Иван театрально схватился за голову:

– Ты ужасно категорична. Ну, какой враг, когда гены общие?! Кровь гуляет общая! Приглядись к себе, прислушайся: в тебе отца больше, чем ты даже представить себе можешь, во многое ты веришь так же, как он. Не отрекайся от родного отца. Прошу, встреться с ним, поддержи его. Он совсем развалился. Ты же добрая, гуманная! Мама простила бы его!

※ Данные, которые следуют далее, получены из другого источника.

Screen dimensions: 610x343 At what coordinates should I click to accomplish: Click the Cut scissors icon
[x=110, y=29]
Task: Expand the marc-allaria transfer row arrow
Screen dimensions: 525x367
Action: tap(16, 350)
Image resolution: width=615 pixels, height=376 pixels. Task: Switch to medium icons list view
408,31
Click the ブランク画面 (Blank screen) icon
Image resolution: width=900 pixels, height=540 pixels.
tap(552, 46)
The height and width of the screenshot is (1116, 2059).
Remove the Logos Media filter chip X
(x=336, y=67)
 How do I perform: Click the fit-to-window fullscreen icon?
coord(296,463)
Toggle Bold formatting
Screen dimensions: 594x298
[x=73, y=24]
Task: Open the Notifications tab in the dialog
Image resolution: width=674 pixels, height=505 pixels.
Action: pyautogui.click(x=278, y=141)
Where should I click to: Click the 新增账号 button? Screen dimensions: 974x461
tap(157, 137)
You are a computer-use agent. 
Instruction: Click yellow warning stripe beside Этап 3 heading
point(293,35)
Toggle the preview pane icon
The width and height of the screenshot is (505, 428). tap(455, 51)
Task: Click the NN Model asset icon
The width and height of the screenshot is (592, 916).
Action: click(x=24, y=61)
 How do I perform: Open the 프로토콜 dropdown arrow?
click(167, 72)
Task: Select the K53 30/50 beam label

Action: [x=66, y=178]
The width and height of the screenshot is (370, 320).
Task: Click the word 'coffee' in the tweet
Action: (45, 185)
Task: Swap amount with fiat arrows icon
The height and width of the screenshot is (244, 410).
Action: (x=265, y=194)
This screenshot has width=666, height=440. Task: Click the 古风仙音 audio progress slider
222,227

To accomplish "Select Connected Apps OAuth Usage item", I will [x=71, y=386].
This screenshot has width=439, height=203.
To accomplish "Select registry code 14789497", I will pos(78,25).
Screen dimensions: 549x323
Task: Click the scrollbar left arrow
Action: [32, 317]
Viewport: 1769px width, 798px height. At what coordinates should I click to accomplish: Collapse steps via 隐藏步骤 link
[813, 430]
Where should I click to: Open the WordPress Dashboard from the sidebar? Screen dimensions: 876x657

– А ты вернёшься к Алёнке? – отчаянно спросила Марья, понимая всю бессмысленность своего вопроса.

5

Она так и не попила чаю.

«Маняша!» – звал он её, входя в дом после долгого отсутствия. Она мчалась со всех ног, подпрыгивала и повисала на шее. Это отец «заказал» маме её, беленькую девочку, и получилась беленькая, с торчащими патлами.

Нужно пойти к отцу.

Но мама погибла из-за отца – из-за его бесконечных женщин, из-за его женитьбы на восемнадцатилетней. Отец не подумал о маме, переступил через неё. А мама не себя, прежде чувствовала их всех.

В четвёртом классе это было. Учительница сказала – мол, она завивается. Принесла стакан с водой, поставила Марью перед жадными до зрелищ девчонками и стала размачивать её спирали. Когда, высохнув, волосы опять свились, воскликнула со знанием дела: «Это шестимесячная. Химия. Ясно!» Какая Марья была тогда дура: ей казалось, жизнь рухнула. Плакать под лестницей было холодно, из входной двери несло стужей. Это всё потому, что их с Ваней растащили по разным школам, уж Ваня выдал бы учительнице, он никогда не лез за словом в карман! Девчонкам только дай возможность покуражиться, с какой радостью они принялись дразнить ее: «химия», «химия», «завивалка». А она тогда и не слышала таких слов: «шестимесячная», «химия».

Как мама почувствовала, что ей плохо? Ни о чём допытываться не стала, придумала игру в путешествия. И они втроём, расстелив на полу карту, поплыли по тёплому океану на корабле, который нарисовала мама, приставали к таинственным островам с весёлыми, грустными, трусливыми, смелыми человечками. Рисовать человечков, придумывать истории, связанные с ними, было интересно. Спать Марья ложилась в каюте на вторую полку и смотрела на воду в иллюминатор. По словам мамы, вода была изумрудная днём, а вечером чёрная.